As we wind down the hours now until the Saints' first practice of the 2012 season, we're finishing up our series of 20 Saints questions.
The questions are in no particular order of importance…except for No. 1.
5. Can Mark Ingram reach expectations in his second year?
As soon as the Saints moved up in the 2011 draft to grab running back Mark Ingram, there was going to be pressure on the college standout.
Not that he hadn’t faced pressure before – coming off a 2009 Heisman Trophy-winning campaign, he was expected to be just as productive as a college junior. Only, he entered the season with an injury and never caught up to his masterful sophomore season.
Ingram, then, was expected to be the Saints’ saving grace at running back and in the preseason, he looked the part. He ran over safety Roman Harper in practice at the goal line, a play that prompted loads of press and tons of local TV news replays.
But then the regular season came around and Ingram didn’t again hit his preseason version of brilliance.
He never rushed for 100 yards, never had that moment.

### PARTS OF THE EXERCISE
A – According to the Ingram article, why didn't Ingram match his sophomore production in his junior college season? Please answer in one to three sentences.
B – In the Ingram article, which player did Ingram run over at the goal line in practice?
C – Output everything in the Ingram article from "Ingram, then, was" down to "TV news replays.".

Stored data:
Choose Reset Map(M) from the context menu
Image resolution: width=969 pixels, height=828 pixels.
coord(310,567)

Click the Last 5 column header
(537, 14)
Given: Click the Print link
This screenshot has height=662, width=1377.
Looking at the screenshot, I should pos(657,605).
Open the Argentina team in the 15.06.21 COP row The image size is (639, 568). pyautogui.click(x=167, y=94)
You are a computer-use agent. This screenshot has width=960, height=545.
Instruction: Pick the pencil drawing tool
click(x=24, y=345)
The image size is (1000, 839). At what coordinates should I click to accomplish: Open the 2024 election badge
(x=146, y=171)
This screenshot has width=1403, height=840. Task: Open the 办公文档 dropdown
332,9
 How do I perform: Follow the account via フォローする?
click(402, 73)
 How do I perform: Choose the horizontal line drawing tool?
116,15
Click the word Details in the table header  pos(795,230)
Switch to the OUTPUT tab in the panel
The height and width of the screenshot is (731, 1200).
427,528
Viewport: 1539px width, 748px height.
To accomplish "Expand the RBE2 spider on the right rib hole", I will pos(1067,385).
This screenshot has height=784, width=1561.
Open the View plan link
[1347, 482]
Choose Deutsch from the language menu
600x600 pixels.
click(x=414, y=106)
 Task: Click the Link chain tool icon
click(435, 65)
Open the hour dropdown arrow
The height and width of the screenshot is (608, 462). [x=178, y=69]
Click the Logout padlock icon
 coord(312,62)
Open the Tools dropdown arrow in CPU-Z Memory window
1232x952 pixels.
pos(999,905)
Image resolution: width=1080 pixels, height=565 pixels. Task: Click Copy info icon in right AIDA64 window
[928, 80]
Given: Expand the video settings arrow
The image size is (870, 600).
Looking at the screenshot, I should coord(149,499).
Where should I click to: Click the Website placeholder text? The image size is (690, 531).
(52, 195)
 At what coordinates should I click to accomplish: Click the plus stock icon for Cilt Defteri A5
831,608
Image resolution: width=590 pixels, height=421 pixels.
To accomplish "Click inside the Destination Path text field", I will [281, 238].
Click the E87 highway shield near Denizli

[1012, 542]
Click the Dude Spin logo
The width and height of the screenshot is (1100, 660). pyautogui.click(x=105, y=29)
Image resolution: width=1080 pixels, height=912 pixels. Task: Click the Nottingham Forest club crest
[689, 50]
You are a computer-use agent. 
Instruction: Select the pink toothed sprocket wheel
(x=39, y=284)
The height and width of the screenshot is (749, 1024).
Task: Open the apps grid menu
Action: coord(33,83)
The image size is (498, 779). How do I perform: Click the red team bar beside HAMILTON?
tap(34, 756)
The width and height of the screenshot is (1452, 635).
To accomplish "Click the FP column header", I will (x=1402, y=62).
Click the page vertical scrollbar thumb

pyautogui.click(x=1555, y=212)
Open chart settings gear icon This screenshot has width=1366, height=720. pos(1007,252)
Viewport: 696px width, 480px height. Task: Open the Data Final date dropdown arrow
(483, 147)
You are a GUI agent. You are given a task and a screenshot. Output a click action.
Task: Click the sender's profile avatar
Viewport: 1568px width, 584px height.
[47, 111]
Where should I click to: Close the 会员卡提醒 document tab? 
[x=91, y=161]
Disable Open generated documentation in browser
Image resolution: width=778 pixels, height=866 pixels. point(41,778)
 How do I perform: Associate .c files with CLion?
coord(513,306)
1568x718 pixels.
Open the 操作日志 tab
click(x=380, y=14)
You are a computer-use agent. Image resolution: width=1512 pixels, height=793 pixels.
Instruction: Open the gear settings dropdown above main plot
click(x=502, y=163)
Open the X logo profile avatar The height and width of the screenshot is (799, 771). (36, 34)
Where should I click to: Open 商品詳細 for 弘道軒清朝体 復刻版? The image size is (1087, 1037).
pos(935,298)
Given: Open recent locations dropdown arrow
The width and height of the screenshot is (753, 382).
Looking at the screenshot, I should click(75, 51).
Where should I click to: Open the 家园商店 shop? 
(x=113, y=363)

### RESPONSES BY TASK
A – He entered that season with an injury and never caught up to his masterful sophomore season.

B – He ran over safety Roman Harper.

C –
Ingram, then, was expected to be the Saints’ saving grace at running back and in the preseason, he looked the part. He ran over safety Roman Harper in practice at the goal line, a play that prompted loads of press and tons of local TV news replays.